Chemistry will win the war and sweeten the peace. Such is the categorical opinion of a man exceptionally well-informed about chemists. In a new book (The Chemical Front—Knopf, $3), Williams Haynes, ex-publisher of Chemical Industries and ex-editor of the Chemical Who’s Who, this week told about some of the prodigious recent achievements of U.S. chemists. Many of them, in oil, rubber, drugs, are already familiar. But Haynes had some little-known facts to report:

> The light metal magnesium, virtually ignored in the U.S. before the war, is revolutionizing U.S. metallurgy. Thanks to chemists, it is now being produced cheaply and plentifully, playing a big role in the war (e.g., in a four-motored bomber it saves enough in engine weight alone, as compared with aluminum, to increase the bombload-by 360 lb.). Among its many postwar possibilities, Haynes sees a magnesium grand piano that one husky man can lift by himself.

> A new, concentrated, albumin blood plasma has been developed. It can be injected with a hypodermic; four ounces is equivalent to two pints of the old plasma.

> New incendiary bombs are appearing in great and deadly variety. The Russians are said to be using a rocket-propelled phosphorus bomb that explodes over troop concentrations, causing extremely painful burns to soldiers and dislodging them from foxholes, trenches, barricades.

> Smoke also is becoming a potent weapon. It is now extensively used as camouflage, sometimes in color, particularly to protect airfields and cities from bombers. Chemists are also experimenting with special types of smoke as a disrupter of tanks and vehicles—by gumming up their machinery.

>Amazing is the chemists’ progress against bugs. Every soldier now carries a tin of powder (pyrethrum plus a synthetic insecticide called IN-930) with which he can deflea himself in a jiffy, a tiny vial of fumigator (methyl bromide) with which he can quickly delouse his clothes in a sealed paper bag.

Another new insecticide, phenothiazine, has been found extraordinarily effective against tent caterpillars, cattle ticks, Mexican bean beetles, corn borers, many another pest.

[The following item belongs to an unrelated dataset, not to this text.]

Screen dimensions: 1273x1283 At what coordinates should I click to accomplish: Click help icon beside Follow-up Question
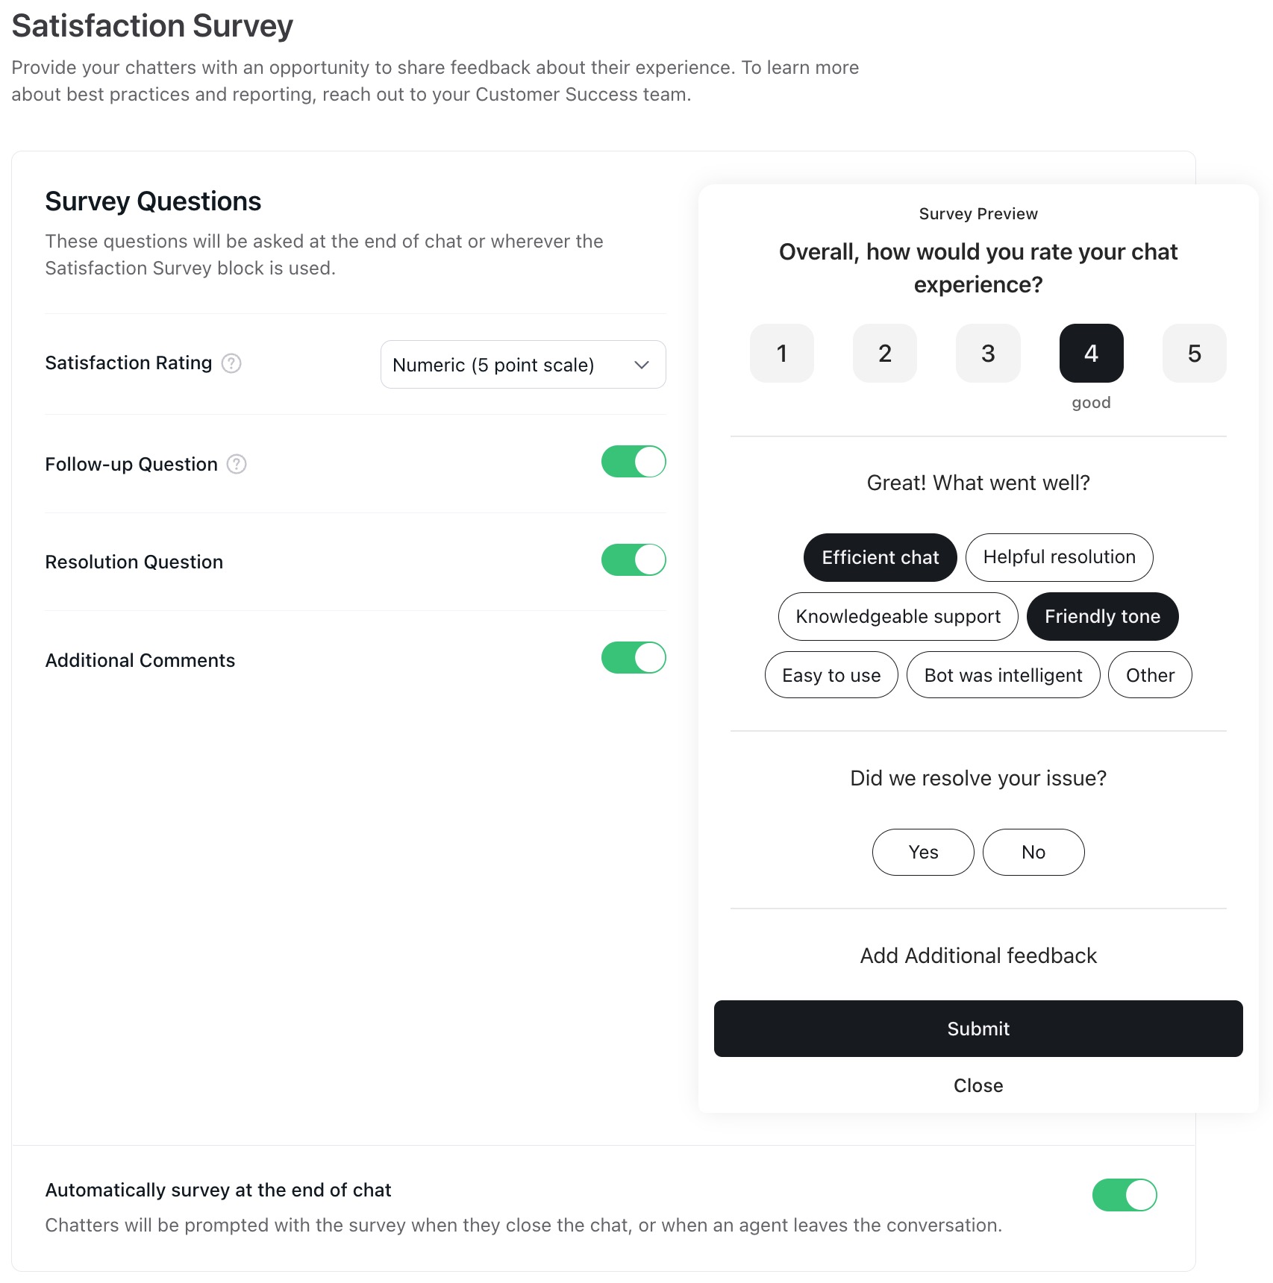237,464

Chemists have even found a potent new defense against the Japanese beetle. This is a helpful chemical called tetramethyl-thiuram disulphide, which, dusted on a favorite beetle plant or on the beetle itself, permanently kills the beetle’s appetite, even for undusted plants. The investigators do not yet know the reason why, but they have noticed that the chemical partly paralyzes a beetle’s forelegs and mouth.